To: Win-Lose-Draw who wrote (20136)12/14/2002 9:51:04 PM
From: Moominoid  Respond to of 30712
 
Message #20136 from Win-Lose-Draw at Dec 14, 2002 8:05 PM
imo it will be worse in the US than in japan for the simple reason that japanese citizenry had actual savings. "we" have none. no cushion, no way to dampen the oscillations.

it's going to be a rough decade ahead...


All the "cushions" in Japan are what is prolonging the process there. Bit like the airlines in the US keep going in and out of Chapter 11....



To: Win-Lose-Draw who wrote (20136)12/15/2002 12:13:12 AM
From: t2  Read Replies (2) | Respond to of 30712
 
it will be worse in the US than in japan for the simple reason that japanese citizenry had actual savings. "we" have none. no cushion, no way to dampen the oscillations.
it's going to be a rough decade ahead...


I am starting to doubt that the US is going to be like Japan. Sure the savings rate is low but there is a key difference.
That is, the US is the big importer of the world's goods while Japan was an exporter when its troubles began.

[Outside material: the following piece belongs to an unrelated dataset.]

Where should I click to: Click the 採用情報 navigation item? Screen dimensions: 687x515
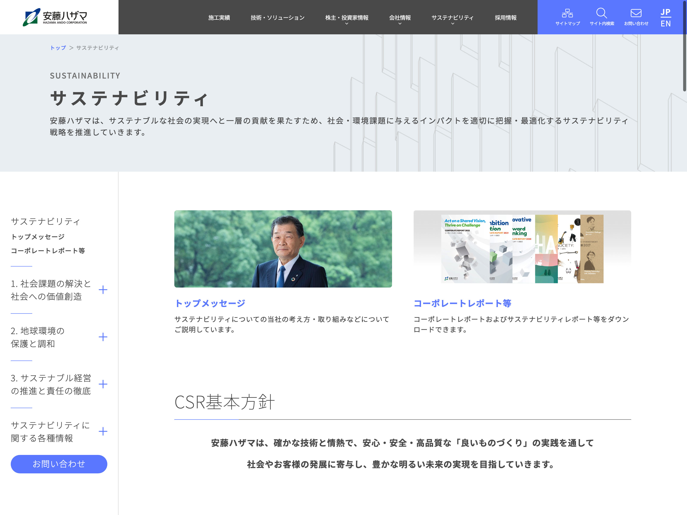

So an export oriented economy with a strong industrial base has less ammunition to turn itself around. No such thing as "export tariffs".
However, the US can easily start import tariffs on strategic industries when and if it deems necessary. We just won't get deflation; it would be inflation, imho. Tariffs used in the steel industry and can select others if more jobs start disappearing (can use the anti-dumping law).
So much of the world is dependent on exporting to the US and not the other way around. That makes all the difference in the work as the Japanese probably realize.

Not saying it can't be worse than Japan but there seems to be key differences.